In a few weeks it's happening again. On Monday April 8th 2019, the inner city of Zurich will be closed off for any traffic for the annual Sechseläuten. What annoys car drivers is the joy of anyone working or going to school in Zurich or a neighboring town since an additional free day is always well received. But what is Sechseläuten and how do the people of Zurich celebrate it?

the Böögg

What is Sechseläuten?

Sechseläuten is a spring holiday unique to the city of Zurich. The rest of Switzerland including most towns and places in the canton of Zurich do not celebrate this holiday and students and workers don't get a day off. 

Sechseläuten takes place in the middle of April and centers around an artificial snowman called the "Böögg" that symbolizes winter. After a procession of all guilds of Zurich (usually in traditional costumes) the parade reaches the Sechseläuten-Platz, located right at the shore of Lake Zurich. This is where the Böögg is burnt on a stake. 

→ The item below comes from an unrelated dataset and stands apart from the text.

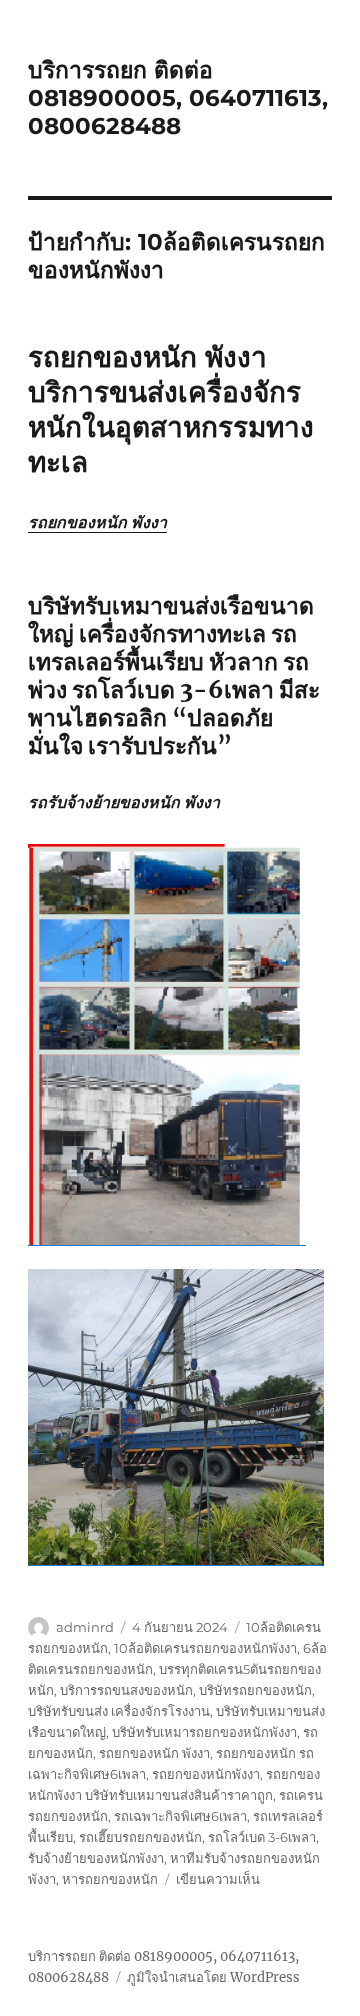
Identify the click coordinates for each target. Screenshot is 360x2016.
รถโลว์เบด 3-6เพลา (262, 1837)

While the horse riders of the different guilds ride around in turns, everyone pays attention to the head of the Böögg which is filled with firecrackers. Time until the head explodes is measured. Popular belief has it, that the faster the Böögg looses its head (e.g. the head explodes with loud boom) the warmer and nicer the following summer shall be.

If you'd like to have your own miniature Sechseläuten, you can buy a Pocket Böögg and time your own summer!

Origins of Sechseläuten

The name Sechseläuten (lit. six o'clock bells) comes from a decision of Zurich's city council in 1925. The bells of Zurich's second largest church the Grossmünster were used to call in quitting time for Zurich's working population for generations. On March 11th 1925 the city council decided to set quitting time for summer at 6 pm and winter quitting time at 5 pm. So the Sechseläuten basically refers to the switch of winter quitting time to summer quitting time.

This years Sechseläuten

This years Sechseläuten procession will start at 15.00 on Bahnhofstrasse and work its way through most of downtown Zurich. If you consider going to watch it, you can find more information about the procession and Sechseläuten 2019 on the Sechseläuten website.

If you plan on going, I recommend you watch the procession in the beginning on Bahnhofstrasse and then head over to the burning of the Böögg after you've seen all the different guilds. Be ready for big crowds though!